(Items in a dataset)
+++
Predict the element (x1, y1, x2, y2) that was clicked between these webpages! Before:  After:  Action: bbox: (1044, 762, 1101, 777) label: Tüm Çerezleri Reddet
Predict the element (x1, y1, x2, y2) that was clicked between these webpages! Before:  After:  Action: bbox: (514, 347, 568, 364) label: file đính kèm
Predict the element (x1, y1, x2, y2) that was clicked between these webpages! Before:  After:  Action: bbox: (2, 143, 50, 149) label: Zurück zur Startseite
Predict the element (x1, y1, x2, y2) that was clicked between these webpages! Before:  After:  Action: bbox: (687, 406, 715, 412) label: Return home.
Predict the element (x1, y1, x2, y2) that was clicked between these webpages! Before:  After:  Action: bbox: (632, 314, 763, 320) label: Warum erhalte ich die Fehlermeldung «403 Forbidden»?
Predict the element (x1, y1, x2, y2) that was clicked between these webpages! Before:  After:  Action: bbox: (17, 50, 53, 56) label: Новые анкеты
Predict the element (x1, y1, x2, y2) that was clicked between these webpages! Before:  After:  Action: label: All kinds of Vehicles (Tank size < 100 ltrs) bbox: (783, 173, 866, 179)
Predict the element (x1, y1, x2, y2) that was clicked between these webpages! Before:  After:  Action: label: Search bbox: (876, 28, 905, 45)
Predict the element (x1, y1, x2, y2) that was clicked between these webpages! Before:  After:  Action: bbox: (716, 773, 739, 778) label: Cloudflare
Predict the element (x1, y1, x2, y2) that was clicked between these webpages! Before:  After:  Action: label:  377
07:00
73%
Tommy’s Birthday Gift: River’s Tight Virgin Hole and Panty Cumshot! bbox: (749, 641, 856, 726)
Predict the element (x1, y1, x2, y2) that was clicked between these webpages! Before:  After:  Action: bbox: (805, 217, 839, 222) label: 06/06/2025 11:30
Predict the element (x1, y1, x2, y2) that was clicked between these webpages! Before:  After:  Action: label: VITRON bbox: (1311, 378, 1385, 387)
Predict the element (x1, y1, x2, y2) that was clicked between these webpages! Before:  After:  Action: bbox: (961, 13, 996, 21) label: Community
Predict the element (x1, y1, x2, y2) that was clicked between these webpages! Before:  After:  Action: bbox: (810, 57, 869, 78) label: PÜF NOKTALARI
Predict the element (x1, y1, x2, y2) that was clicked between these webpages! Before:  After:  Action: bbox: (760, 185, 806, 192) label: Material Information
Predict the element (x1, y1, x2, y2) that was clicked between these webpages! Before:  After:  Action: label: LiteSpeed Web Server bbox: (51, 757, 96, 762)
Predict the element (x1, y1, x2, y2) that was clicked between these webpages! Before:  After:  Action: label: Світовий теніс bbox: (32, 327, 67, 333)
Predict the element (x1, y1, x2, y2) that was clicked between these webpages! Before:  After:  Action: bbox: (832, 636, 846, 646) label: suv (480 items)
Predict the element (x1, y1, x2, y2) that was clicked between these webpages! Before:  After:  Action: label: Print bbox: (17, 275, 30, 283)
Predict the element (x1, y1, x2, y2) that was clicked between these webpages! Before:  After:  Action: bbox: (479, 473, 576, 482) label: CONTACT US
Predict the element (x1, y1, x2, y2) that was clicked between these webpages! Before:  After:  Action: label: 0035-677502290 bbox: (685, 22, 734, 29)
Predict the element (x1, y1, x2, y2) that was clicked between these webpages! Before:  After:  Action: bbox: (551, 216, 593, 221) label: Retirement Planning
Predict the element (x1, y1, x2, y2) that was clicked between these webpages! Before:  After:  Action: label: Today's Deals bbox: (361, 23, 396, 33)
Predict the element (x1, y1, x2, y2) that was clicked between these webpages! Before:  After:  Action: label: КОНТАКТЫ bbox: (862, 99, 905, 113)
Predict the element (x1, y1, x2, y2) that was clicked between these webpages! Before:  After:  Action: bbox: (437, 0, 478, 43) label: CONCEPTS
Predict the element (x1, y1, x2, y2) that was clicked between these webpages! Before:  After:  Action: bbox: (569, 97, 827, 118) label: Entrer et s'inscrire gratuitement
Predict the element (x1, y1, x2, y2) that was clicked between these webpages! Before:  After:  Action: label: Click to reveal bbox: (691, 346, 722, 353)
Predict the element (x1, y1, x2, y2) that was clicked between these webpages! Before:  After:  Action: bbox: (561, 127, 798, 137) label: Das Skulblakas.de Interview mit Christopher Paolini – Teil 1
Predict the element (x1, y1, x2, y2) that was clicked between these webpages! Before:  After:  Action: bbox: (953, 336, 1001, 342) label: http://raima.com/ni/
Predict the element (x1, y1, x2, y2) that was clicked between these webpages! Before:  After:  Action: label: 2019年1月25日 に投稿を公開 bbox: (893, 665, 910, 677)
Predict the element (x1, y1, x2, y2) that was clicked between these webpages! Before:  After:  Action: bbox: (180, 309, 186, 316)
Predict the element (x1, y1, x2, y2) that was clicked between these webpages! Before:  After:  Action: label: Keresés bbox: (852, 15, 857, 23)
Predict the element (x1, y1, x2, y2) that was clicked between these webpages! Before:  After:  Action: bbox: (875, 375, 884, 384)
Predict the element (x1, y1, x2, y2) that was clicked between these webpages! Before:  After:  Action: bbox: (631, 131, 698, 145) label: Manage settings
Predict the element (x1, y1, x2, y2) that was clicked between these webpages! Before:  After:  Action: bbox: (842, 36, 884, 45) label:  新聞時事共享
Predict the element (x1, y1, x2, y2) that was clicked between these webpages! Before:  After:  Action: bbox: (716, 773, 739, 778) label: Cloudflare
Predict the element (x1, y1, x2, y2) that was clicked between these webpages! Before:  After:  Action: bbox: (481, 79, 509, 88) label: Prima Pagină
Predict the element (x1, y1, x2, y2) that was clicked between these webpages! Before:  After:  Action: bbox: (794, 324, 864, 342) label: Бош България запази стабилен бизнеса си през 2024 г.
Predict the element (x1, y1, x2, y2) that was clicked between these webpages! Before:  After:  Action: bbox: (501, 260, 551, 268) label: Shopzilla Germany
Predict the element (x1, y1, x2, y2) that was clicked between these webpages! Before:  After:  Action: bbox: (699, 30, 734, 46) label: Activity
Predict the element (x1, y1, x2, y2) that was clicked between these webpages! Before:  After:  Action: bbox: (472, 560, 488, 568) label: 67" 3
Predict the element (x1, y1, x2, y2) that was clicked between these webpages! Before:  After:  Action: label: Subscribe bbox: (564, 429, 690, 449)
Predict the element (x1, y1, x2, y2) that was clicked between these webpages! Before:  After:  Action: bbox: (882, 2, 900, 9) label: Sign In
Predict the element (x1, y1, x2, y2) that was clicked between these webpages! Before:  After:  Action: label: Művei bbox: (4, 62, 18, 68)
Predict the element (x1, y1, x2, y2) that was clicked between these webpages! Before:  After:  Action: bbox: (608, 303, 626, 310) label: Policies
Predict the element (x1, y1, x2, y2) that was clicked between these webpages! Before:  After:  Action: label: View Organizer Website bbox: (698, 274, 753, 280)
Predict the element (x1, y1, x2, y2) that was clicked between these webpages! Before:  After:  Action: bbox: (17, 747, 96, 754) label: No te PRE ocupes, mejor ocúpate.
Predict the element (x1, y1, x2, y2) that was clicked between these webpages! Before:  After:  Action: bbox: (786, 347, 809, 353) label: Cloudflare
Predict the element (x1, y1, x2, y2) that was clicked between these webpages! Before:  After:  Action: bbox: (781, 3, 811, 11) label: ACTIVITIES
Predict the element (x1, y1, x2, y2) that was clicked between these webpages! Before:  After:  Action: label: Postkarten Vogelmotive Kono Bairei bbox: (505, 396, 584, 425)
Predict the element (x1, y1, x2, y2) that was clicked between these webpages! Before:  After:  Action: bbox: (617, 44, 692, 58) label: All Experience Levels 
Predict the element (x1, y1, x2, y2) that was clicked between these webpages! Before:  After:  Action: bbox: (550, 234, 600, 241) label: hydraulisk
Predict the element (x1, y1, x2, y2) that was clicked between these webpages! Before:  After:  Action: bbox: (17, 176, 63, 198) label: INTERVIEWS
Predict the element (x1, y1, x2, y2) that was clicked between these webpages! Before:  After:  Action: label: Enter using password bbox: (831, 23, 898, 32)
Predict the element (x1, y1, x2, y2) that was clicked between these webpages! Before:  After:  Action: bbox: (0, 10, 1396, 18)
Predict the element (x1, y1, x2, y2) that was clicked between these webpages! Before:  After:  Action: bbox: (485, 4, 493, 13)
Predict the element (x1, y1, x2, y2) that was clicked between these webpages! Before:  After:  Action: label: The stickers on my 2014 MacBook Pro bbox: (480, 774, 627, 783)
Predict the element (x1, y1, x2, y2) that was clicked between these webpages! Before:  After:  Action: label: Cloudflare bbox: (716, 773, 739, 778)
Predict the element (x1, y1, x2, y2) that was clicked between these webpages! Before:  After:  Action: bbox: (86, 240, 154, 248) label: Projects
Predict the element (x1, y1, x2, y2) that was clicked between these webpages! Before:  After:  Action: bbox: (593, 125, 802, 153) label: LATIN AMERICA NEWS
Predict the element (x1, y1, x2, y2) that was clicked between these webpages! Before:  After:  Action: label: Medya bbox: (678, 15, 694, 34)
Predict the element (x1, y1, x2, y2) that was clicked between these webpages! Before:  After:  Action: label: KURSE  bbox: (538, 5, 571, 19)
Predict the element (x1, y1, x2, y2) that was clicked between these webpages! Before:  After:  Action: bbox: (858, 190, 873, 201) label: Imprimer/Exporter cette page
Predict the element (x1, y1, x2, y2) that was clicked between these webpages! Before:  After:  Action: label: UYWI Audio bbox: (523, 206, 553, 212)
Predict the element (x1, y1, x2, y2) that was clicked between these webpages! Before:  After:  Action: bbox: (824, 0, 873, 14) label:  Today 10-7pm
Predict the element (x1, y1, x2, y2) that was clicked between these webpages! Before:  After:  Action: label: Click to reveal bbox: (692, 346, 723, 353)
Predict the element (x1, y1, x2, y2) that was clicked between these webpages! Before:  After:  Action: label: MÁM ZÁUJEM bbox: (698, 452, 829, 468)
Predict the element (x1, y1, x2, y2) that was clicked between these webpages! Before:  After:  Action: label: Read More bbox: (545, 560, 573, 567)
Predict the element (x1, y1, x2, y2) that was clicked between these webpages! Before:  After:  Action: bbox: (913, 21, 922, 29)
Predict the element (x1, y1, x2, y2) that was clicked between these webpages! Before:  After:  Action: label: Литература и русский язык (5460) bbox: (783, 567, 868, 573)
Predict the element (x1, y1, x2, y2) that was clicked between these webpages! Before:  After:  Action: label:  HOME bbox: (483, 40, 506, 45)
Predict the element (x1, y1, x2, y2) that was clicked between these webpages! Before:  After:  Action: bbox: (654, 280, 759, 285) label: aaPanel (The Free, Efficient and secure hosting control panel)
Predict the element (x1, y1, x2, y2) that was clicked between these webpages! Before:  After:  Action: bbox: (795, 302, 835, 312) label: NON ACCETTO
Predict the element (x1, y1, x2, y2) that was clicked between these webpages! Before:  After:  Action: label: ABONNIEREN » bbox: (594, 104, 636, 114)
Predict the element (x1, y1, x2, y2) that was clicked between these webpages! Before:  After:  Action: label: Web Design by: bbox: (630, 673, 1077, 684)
+++
**WORK TO BE COMPLETED**
Reproduce verbatim the lines of the records between the line holding "378, 1385, 387)" and the line holding "suv (480 items)", inclusive.

**SOLUTION TO THE PROBLEM**
Predict the element (x1, y1, x2, y2) that was clicked between these webpages! Before:  After:  Action: label: VITRON bbox: (1311, 378, 1385, 387)
Predict the element (x1, y1, x2, y2) that was clicked between these webpages! Before:  After:  Action: bbox: (961, 13, 996, 21) label: Community
Predict the element (x1, y1, x2, y2) that was clicked between these webpages! Before:  After:  Action: bbox: (810, 57, 869, 78) label: PÜF NOKTALARI
Predict the element (x1, y1, x2, y2) that was clicked between these webpages! Before:  After:  Action: bbox: (760, 185, 806, 192) label: Material Information
Predict the element (x1, y1, x2, y2) that was clicked between these webpages! Before:  After:  Action: label: LiteSpeed Web Server bbox: (51, 757, 96, 762)
Predict the element (x1, y1, x2, y2) that was clicked between these webpages! Before:  After:  Action: label: Світовий теніс bbox: (32, 327, 67, 333)
Predict the element (x1, y1, x2, y2) that was clicked between these webpages! Before:  After:  Action: bbox: (832, 636, 846, 646) label: suv (480 items)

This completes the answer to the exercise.